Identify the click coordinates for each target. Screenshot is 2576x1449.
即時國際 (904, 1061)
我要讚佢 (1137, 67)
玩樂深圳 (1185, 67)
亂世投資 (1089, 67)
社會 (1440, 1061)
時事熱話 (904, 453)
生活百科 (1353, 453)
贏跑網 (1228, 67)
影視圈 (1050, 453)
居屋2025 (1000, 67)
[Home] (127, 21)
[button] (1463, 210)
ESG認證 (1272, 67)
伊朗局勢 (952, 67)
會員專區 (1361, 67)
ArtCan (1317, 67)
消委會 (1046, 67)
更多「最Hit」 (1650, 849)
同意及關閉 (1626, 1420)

━━━━━━━━━━━━━━━━━━━━

EXERCISE AIM
Your reply should be nothing but the lines from the one containing "玩樂深圳 (1185, 67)" through the last line above, copied exactly; please include both ends.

ANSWER BOX
玩樂深圳 (1185, 67)
亂世投資 (1089, 67)
社會 (1440, 1061)
時事熱話 (904, 453)
生活百科 (1353, 453)
贏跑網 (1228, 67)
影視圈 (1050, 453)
居屋2025 (1000, 67)
[Home] (127, 21)
[button] (1463, 210)
ESG認證 (1272, 67)
伊朗局勢 (952, 67)
會員專區 (1361, 67)
ArtCan (1317, 67)
消委會 (1046, 67)
更多「最Hit」 (1650, 849)
同意及關閉 (1626, 1420)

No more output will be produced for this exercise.